> _Exercise_
Copy the stretch of the molarity thread from "While we're on" through "in this case)." word for word.

> _Text extract_

>> start

How do I find the molarity and number of ions in this question

Hello, Ivy,

To calculate the molarities, we need the molar masses of both compounds. Those are the sum of the atomic masses for each atom in each compound. For example, MgCl₂ has one Mg and 2 Cl atoms, for a total mass of 95.2 AMU, which can also be expressed as 95.2 g/mole. 95.2 grams of MgCl₂ is also Avogadro's number of molecules: 6.02x10²³.

Molarity is defined as moles/liter. We have the moles and volume of the sample, but the volume is in ml. Convert that to liters: 54.0 ml * (1 liter/1000ml) = 0.054 liters.

The moles of MgCl₂ is the mass of the sample divided by it's molar mass: 5.90g/(95.2 g/mole) = 0.061975 moles. We are limited to 3 sig figs, so the concentration is 0.0620M.

While we're on MgCl_2, let's calculate the number of ions from this compound. When dissolved, we get one Mg⁺² ion and 2 Cl^- ions. So there are 3 ions for every molecule. To get the number of molecules, multiply the number of moles of MgCl₂ times Avogadro's number. Then multiply that times the number of ions per molecule (3, in this case).

0.0620 moles * 6.02 x 10 ²³ molecules/mole * 3 ions/molecule= 1.12 x 10²³ ions

Look at how the units cancel to leave just ions.

The sodium bicarbonate is done exactly the same way. Add up the element AMU's to get the molar mass (g/mole) and divide the mass by the molar mass to get moles. Do the same steps as above to get the molarity. In this case, we also get three ions per molecule: The sodium(Na⁺), the hydrogen (H⁺), and the carbonate (CO₃^2-). Multiply the concentration (in M) times Avogadro's Number, time 3 to get the number of ions from the sodium bicarbonate.

Then add the ion count from both compounds to get the total ions.

I hope this helps,

Bob

First, to find molarity, we should look at the definition of molarity (M). It is the number of moles of solute per liter of solution. For this problem, we are given the volume of solution as 54.0 ml, so we convert that to liters, and we have 0.054 L. Now, we need to find moles of chloride ions.

>> end

> _Data section_
>> start

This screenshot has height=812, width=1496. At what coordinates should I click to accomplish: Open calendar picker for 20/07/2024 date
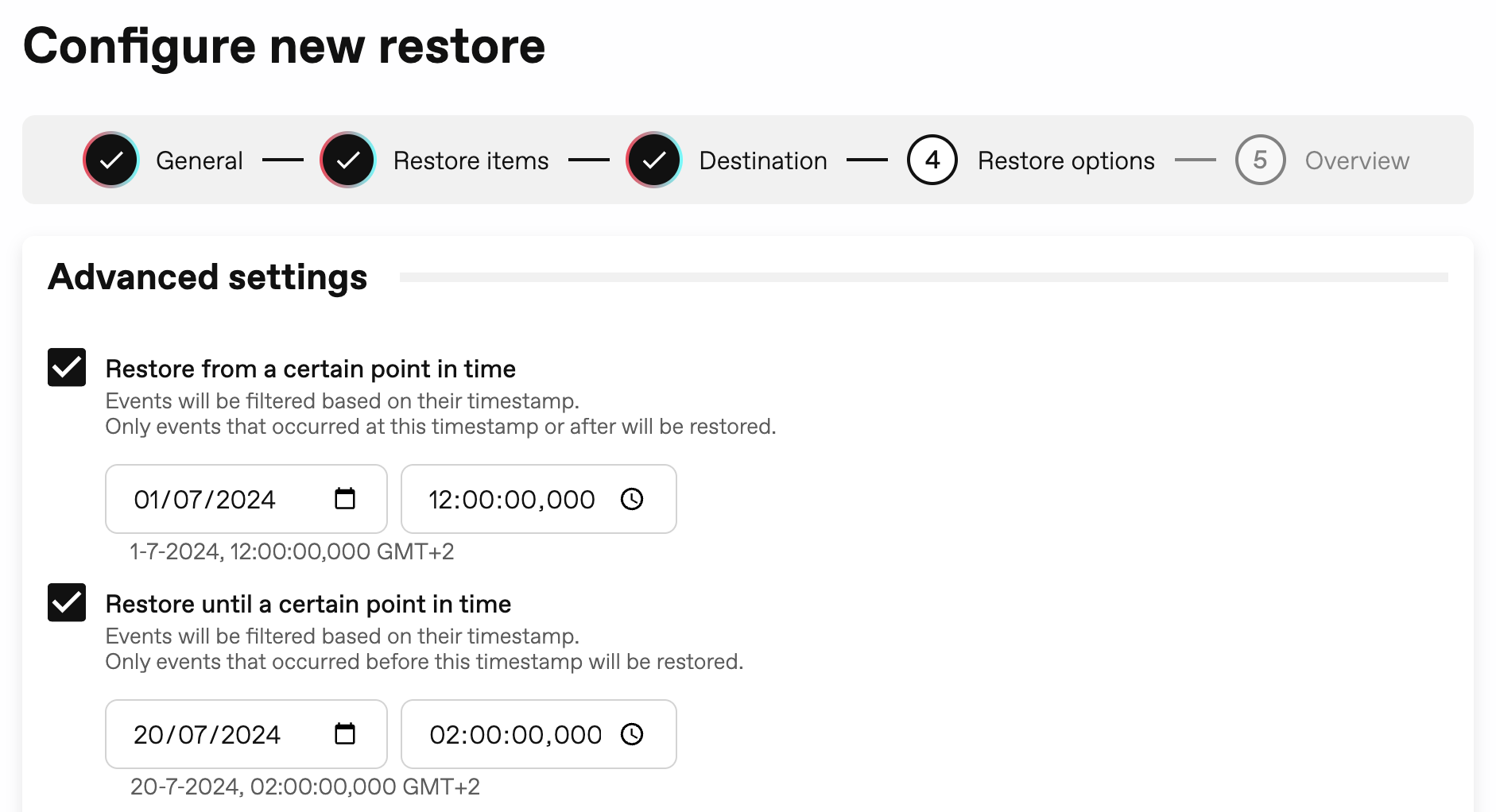pos(345,734)
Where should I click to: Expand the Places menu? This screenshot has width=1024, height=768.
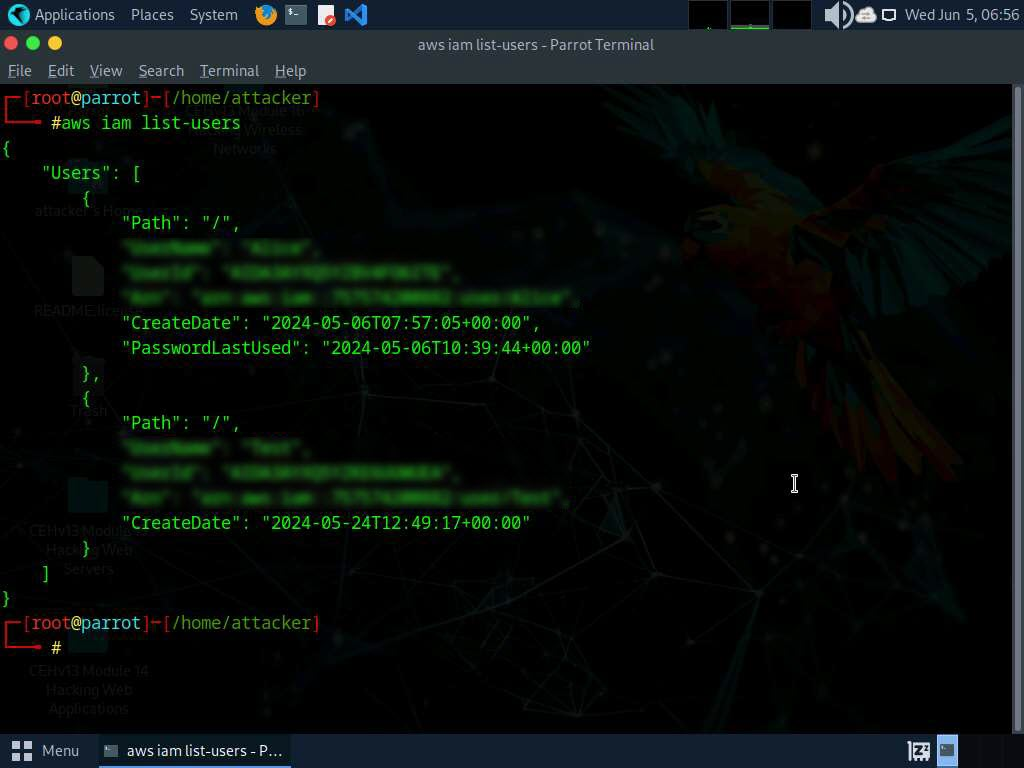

>> end

> _Reply to the task_
While we're on MgCl_2, let's calculate the number of ions from this compound. When dissolved, we get one Mg⁺² ion and 2 Cl^- ions. So there are 3 ions for every molecule. To get the number of molecules, multiply the number of moles of MgCl₂ times Avogadro's number. Then multiply that times the number of ions per molecule (3, in this case).